_DOCUMENT SECTION_:
** Begin **
If an hour of my work brought in, say $50,000, my hourly would be at least 5,000. Now, what would it cost me to pay someone to fix that broken link? 25 bucks? 50? When we think we’re heroes for doing it all, we’re actually short-changing our businesses and ourselves. It can create chaos, certainly slows your growth, and it stands in the way of scale.
Susan Fennema says she knew how to beat the chaos as a three-year-old when she color-coded and organized her seamstress’s mother’s thousands of buttons. Now with 30 years of operations and project management experience in professional services, Susan is now on a mission to improve American society exponentially, helping business owners focus on what they do best and delegate the rest.
Today, you’ll hear how you can balance your perfectionist urge with delegation and what tools can help you control the chaos in your business. Let’s put on our Wings with the inspiring Susan Fennema. Susan, welcome to Wings.
Susan Fennema: Hi, Melinda. Thanks so much for having me.
Melinda Wittstock: I love that you’re called the Chaos Eradicating Officer. So tell me, what led you to take on a mission of eradicating chaos?
Susan Fennema: It started when I was a kid. It turns out that I have an innate talent to bring order to chaos. Even when I was three years old, I would sit while my mom sewed. She was a good seamstress. She made all of our clothes when we were little. And she would dump out this big jar of buttons. I actually still have the jar on my desk. And she would dump out this big jar buttons, and I would sit on the floor and I would organize them by color and size and how many colors and build them into this little graph so that it went from highest to lowest. So even as a three or four-year-old, I was controlling the chaos. So it just seemed like a natural thing to bring to business.
Melinda Wittstock: Right. So it makes a lot of sense. Chaos, obviously, has a negative connotation, and on the other side, there’s a certain chaos that comes with innovation. Where’s chaos good and where’s chaos bad?
** End **
_INFORMATION SUPPLIED_:
** Begin **
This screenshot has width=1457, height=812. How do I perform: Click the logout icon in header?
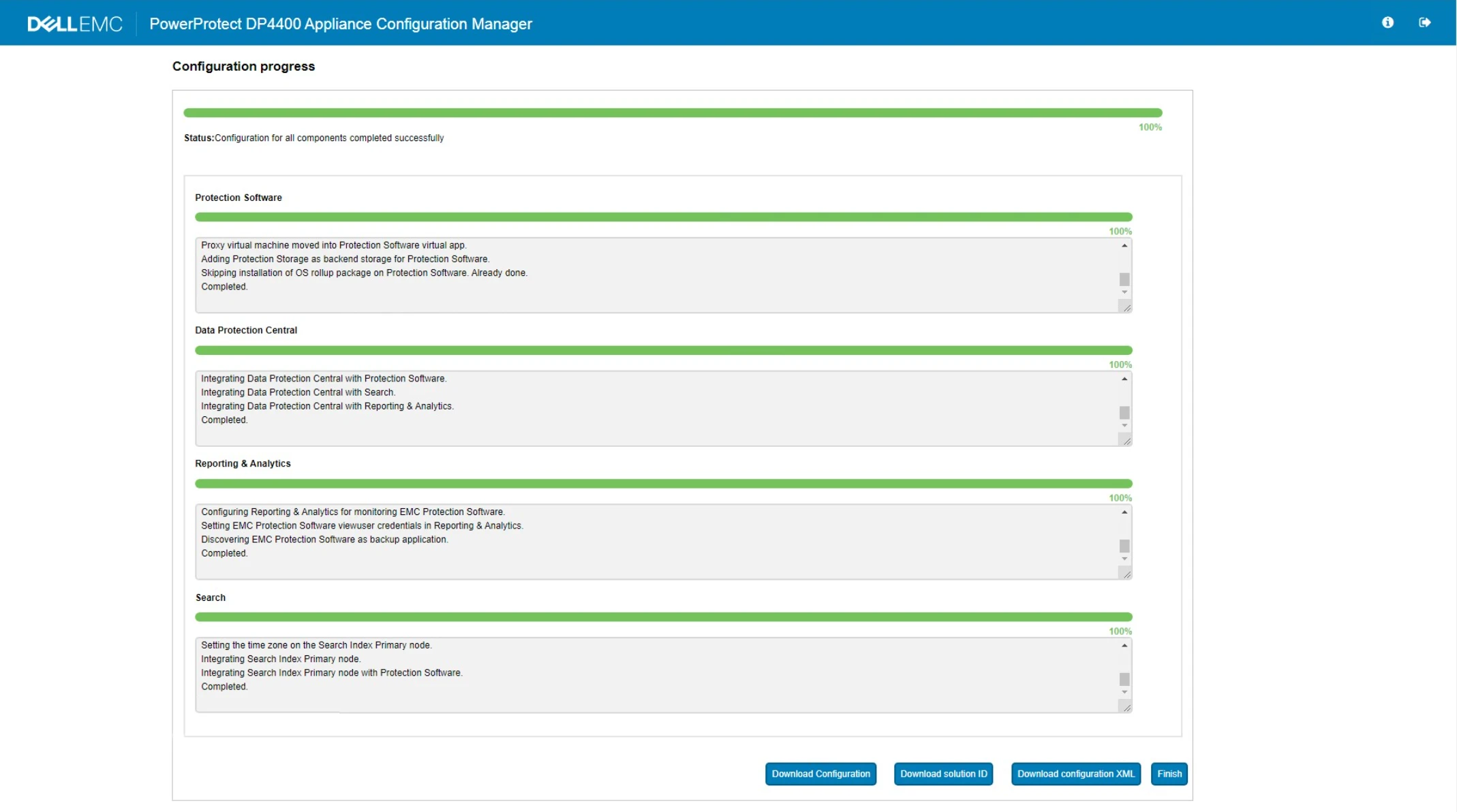1424,22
** End **
_WRITTEN TASKS_:
• A. According to the interview transcript, how many years of operations and project management experience does Susan Fennema have?
• B. Quote everything in the interview transcript from "Today, you’ll hear" down to "of eradicating chaos?".
The material has nothing to do with the interview transcript.

_COMPLETED EXERCISE_:
• A. 30 years, in professional services.

• B.
Today, you’ll hear how you can balance your perfectionist urge with delegation and what tools can help you control the chaos in your business. Let’s put on our Wings with the inspiring Susan Fennema. Susan, welcome to Wings.
Susan Fennema: Hi, Melinda. Thanks so much for having me.
Melinda Wittstock: I love that you’re called the Chaos Eradicating Officer. So tell me, what led you to take on a mission of eradicating chaos?